Two-thirds of the branding work that Gardner Design does is centered on rebranding, which he says requires designers to carefully navigate how to appeal to new consumers without alienating longtime brand fans. All too often, a brand with an identity problem doesn’t notice it has one because such things are easier for outsiders to see. Gardner believes the logo sits at the top of any brand hierarchy and updating elements of the logo gives it a longer life span.

“If a brand hasn’t been touched, it can really age in a six- or seven-year time period,” Gardner says. “Coca-Cola pulls out their logo every seven years and reevaluates it. They look at angles, or thickness and thinness. The dynamic swoosh underneath Coca-Cola was eliminated. The most astute brands are under this constant retooling. A brand staying on top of things is making nuanced changes, but if you just park it, you will have birds nesting inside of it.” 

whats next in logos

Author and social psychologist Jennifer Aaker offers that there are five big personality traits a company can fall into: sincerity, excitement, competence, sophistication, and ruggedness. Aaker’s theory says that while every brand lies somewhere on the spectrum for each one of these attributes, brands that last normally emphasize just one primary trait and perhaps one secondary trait.

Gardner says the brands that fall in a certain personality category have design traits in common as well, which is a way for designers to move the conversation with clients from the subjective to the objective. “We are designing to match the brand personality traits,” he says. “It’s going from ‘I think this is cool’ to ‘Let me show why this is going to work.’ Identify what fits for your brand, and you’ll have a clearer path ahead in all of your marketing.”

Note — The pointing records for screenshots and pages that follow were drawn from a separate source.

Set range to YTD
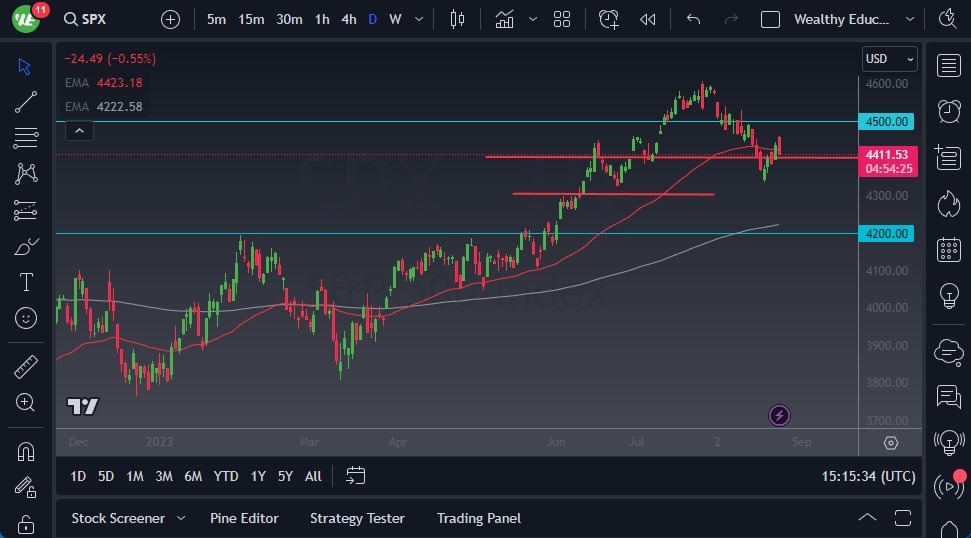(x=226, y=476)
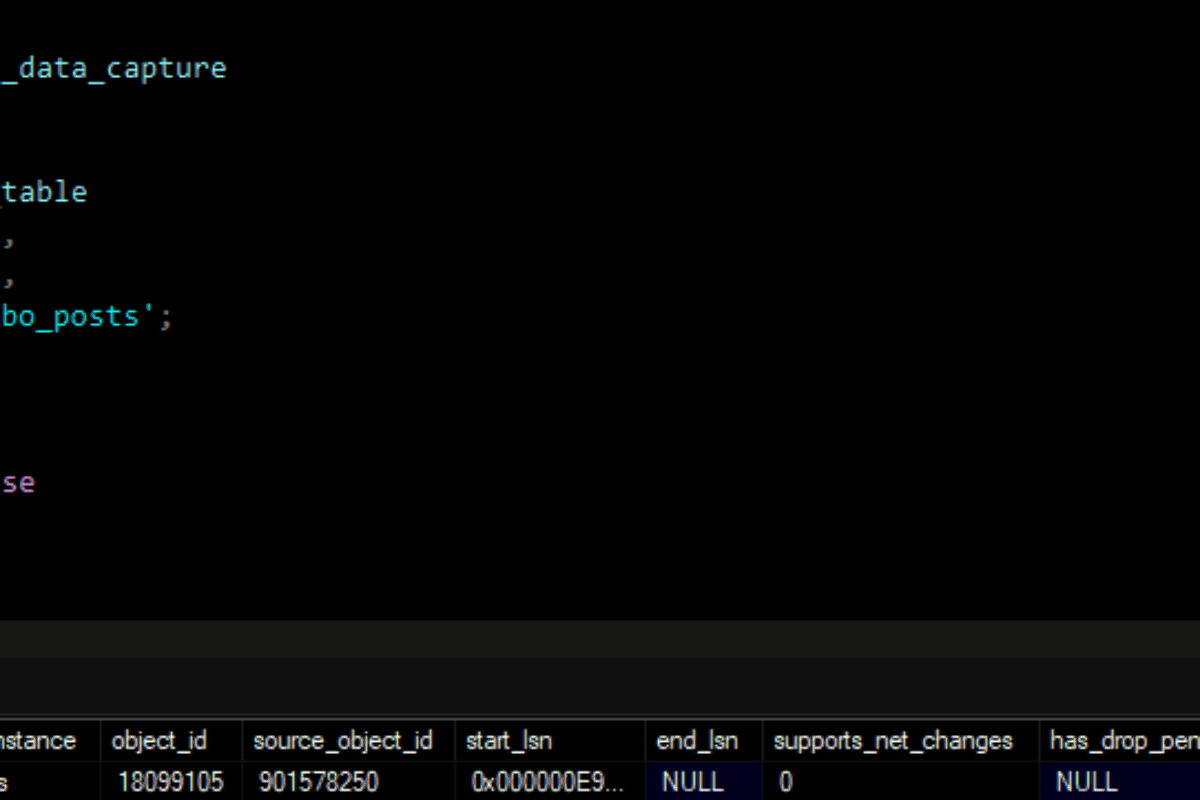This screenshot has width=1200, height=800.
Task: Click the word table in the editor
Action: point(48,192)
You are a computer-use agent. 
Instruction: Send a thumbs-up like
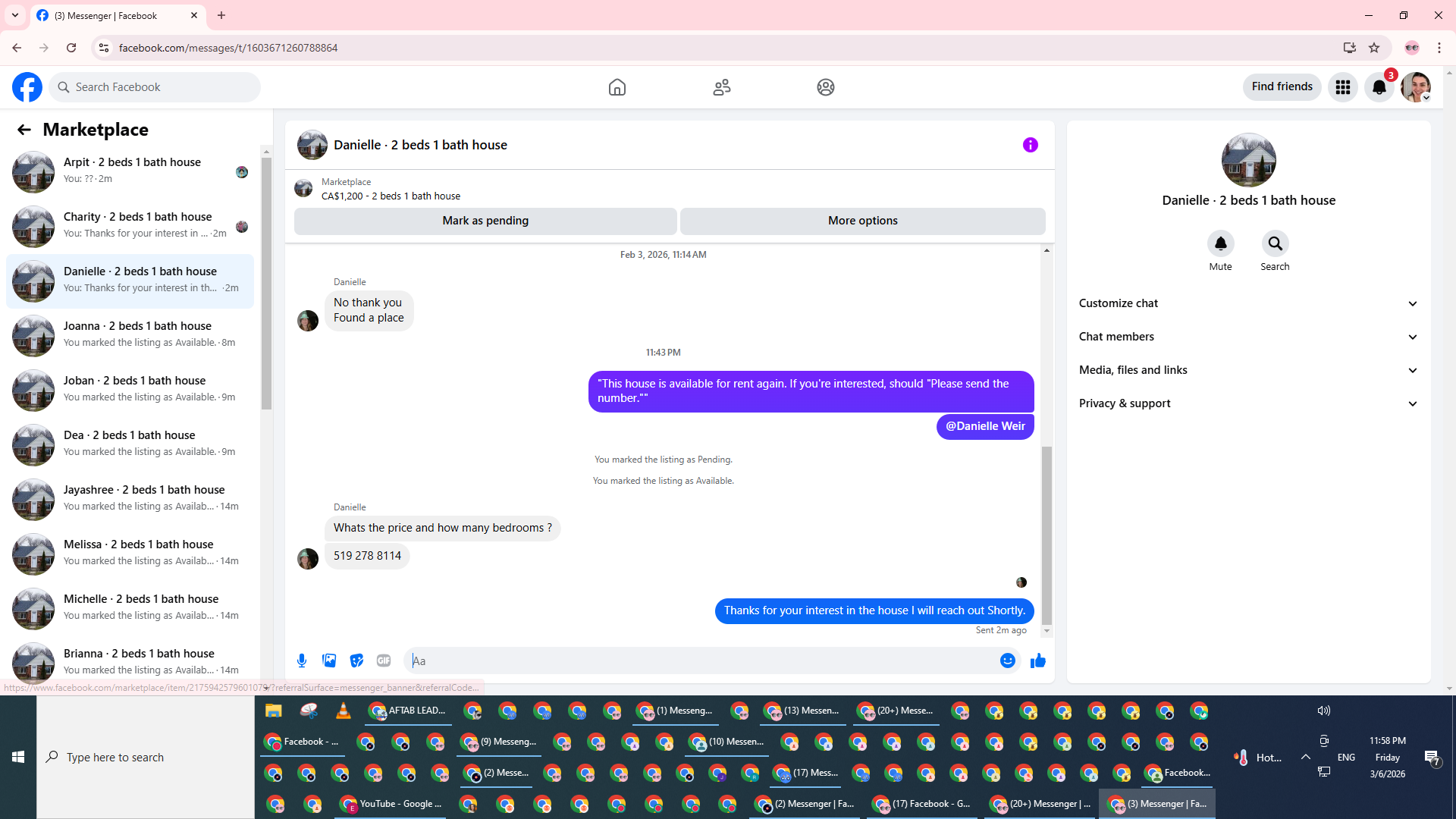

He may have put aside the magic tricks decades ago in order to be taken seriously in the design world, but Gardner is still doing his best to ensure that the search for the business objectivity that pleases clients doesn’t come at the cost of creativity that delights the consumer.

“If we were all creating things off the subjective, we would get nowhere for clients,” Gardner says. “On the other hand, pure objectivity gives you no sense of delight and no abracadabra. There is no magic to it. It will bore you to tears. It may help you find the right price point, but not the right outcome. It’s subjective nuance that is the gem that makes people say, ‘Holy smokes!’ That bit of magic makes objectivity successful.”